Como con la policía no puede sacar nada en limpio, John Robie decide actuar por su cuenta, con la ayuda de un antiguo camarada de la Resistencia, que le podrá en contacto con el agente de seguros H. H. Hughson (el estupendo John Williams), que a su vez, le presentará a la acaudalada señora Stevens (una inolvidable Jessie Royce Landis) y a su hija Frances (qué decir de Grace Kelly), de gélida apariencia pero ardiente proceder, además de impecablemente vestida por la gran Edith Head (1897-1981). Con la joven heredera, intrigada por estos nuevos vericuetos de emocionante riesgo, Robie piruetea por entre los jardines de las mansiones más señoriales y sobre los tejados, en pos del ladrón estafador. Unos momentos nocturnos y diurnos magníficamente fotografiados por Robert Burks (1909-1968).

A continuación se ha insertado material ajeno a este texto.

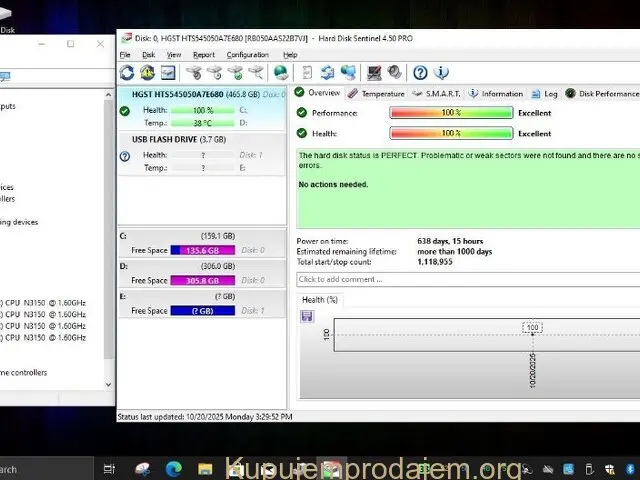Click the unknown status icon beside USB FLASH DRIVE
This screenshot has height=480, width=640.
[x=125, y=156]
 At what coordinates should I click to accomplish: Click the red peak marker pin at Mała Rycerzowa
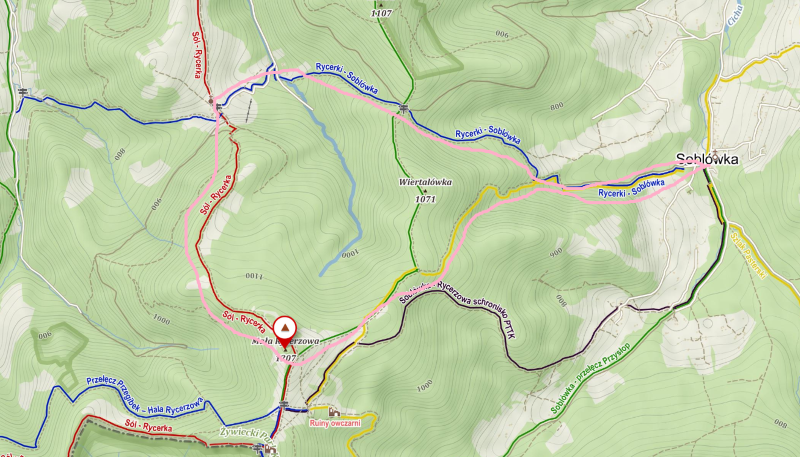click(x=285, y=332)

Baste recordar el almuerzo de Robie con el asegurador en la Villa, el picnic con Frances junto a la carretera, o la secuencia de los fuegos artificiales, contemplados desde la habitación de un hotel, en la que la luz de los coloridos cohetes no es la única que relumbra en la estancia. No en vano, para el realizador inglés, el suspense lo canaliza todo. Como él mismo corroboraba en su famosa entrevista con François Truffaut (1932-1984), si el sexo es demasiado llamativo y evidente, no hay suspense (capítulo once).


Son personajes sofisticados pero hechos así mismos, imbuidos en un ambiente refinado aunque de vacacional desenfado, que se sostiene a través del elegante desarrollo de la trama y de unos diálogos en consonancia.

Atrapa a un ladrón (To catch a thief, Paramount, 1955) cuenta, además, con los efectos ópticos del veterano y ejemplar John P. Fulton (1902-1966) y con una estupenda partitura de Lyn Murray (1909-1989), un compositor poco prolífico pero interesantísimo, como demuestra la reciente edición íntegra de la banda sonora, a cargo de Intrada (Vol. 266, 2014). Como última curiosidad, señalar que en la Riviera, los gatos disponen de nueve vidas en lugar de siete. Ventajas del aire del mar.